Vanguard se lance dans la bataille des frais de gestion en Europe
Ce que les gestionnaires d’actifs européens redoutaient est en train de se produire. Alors qu’aux Etats-Unis la bataille des prix fait rage chez les gérants et les distributeurs de produits financiers, Vanguard a décidé de baisser les tarifs de ses fonds en Europe. La société a ainsi annoncé un rabais substantiel des frais sur une quarantaine de ses ETF et fonds indiciels proposés sur le continent.
Pour la France, 13 ETF et 18 fonds indiciels sont commercialisés, donc concernés. La baisse, dans certains cas, peut se révéler supérieure à 10 points de base et correspondre à un rabais des tarifs de plus de 60%. Les frais sur les fonds indiciels d’actions européennes ou d’actions de la zone euro sont ainsi passés de 0,35 % à 0,12%. Par comparaison, l’ETF FTSE Developed Europe est passé de 0,12% à 0,10%. Les tarifs des fonds indiciels de Vanguard s’échelonnent donc aujourd’hui entre 0,10% et 0,29% contre une fourchette comprise entre 0,30% et 0,40% précédemment, et ceux des ETF entre 0,07% et 0,22% contre 0,12% à 0,25% avant la baisse.
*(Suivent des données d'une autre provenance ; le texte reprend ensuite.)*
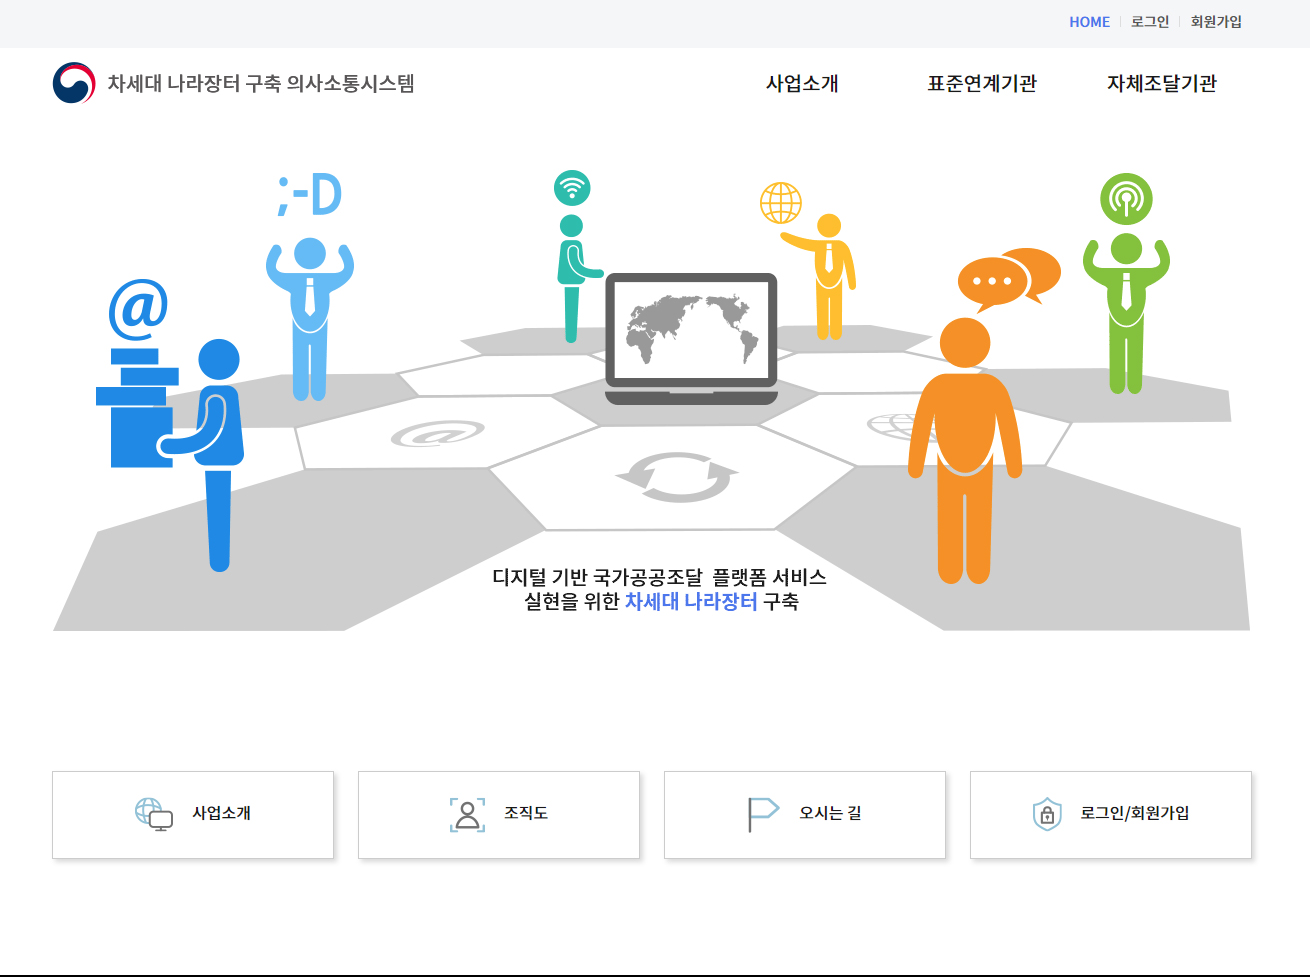Click the globe-monitor icon beside 사업소개
The image size is (1310, 977).
153,814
Toujours pour la France, les frais courants moyens pour les fonds indiciels se montent aujourd’hui à 0,16% (contre 0,30% auparavant) et ceux pour les ETF à 0,12% (contre 0,16% avant la baisse). Selon la société, les frais moyens pour l’intégralité de la gamme de fonds Vanguard distribuée en France (fonds indiciels, ETF et fonds de gestion active) se montent à 0,2%.
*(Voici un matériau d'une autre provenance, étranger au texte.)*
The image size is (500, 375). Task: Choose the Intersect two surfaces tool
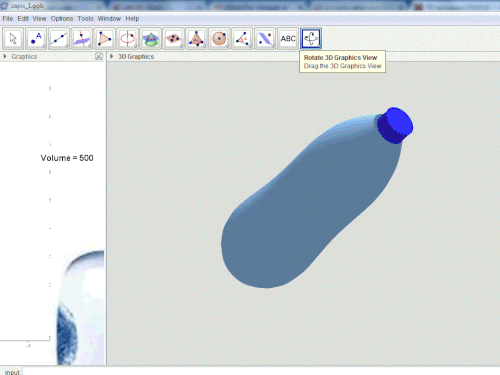click(151, 39)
Dans l’Hexagone, le gérant s’adresse aux institutionnels, pour lesquels les pressions à la baisse des prix existent depuis longtemps. Par ailleurs, pour sa gestion, qu’elle soit passive ou active, le prix a toujours été un des arguments avancés par le gérant pour commercialiser ses produits. Il n’est donc pas étonnant qu’il ait lancé ce mouvement de baisse des frais. Avant cela, Vanguard se situait plutôt dans la moyenne du marché pour les produits qu’il proposait, car, au fil du temps, ses concurrents ont baissé leurs tarifs. Aujourd’hui, il se positionne clairement dans le bas de la fourchette des frais pratiqués. «La baisse des frais va dans le sens de l’histoire, déclare Philippe Maupas, associé-gérant d’Alpha & K. La sensibilité des investisseurs à ce critère va augmenter en Europe. C’est inévitable. Cela a déjà eu lieu aux Etats-Unis, où seul le premier décile des fonds les moins chers a collecté. Tous les autres fonds subissent une décollecte.»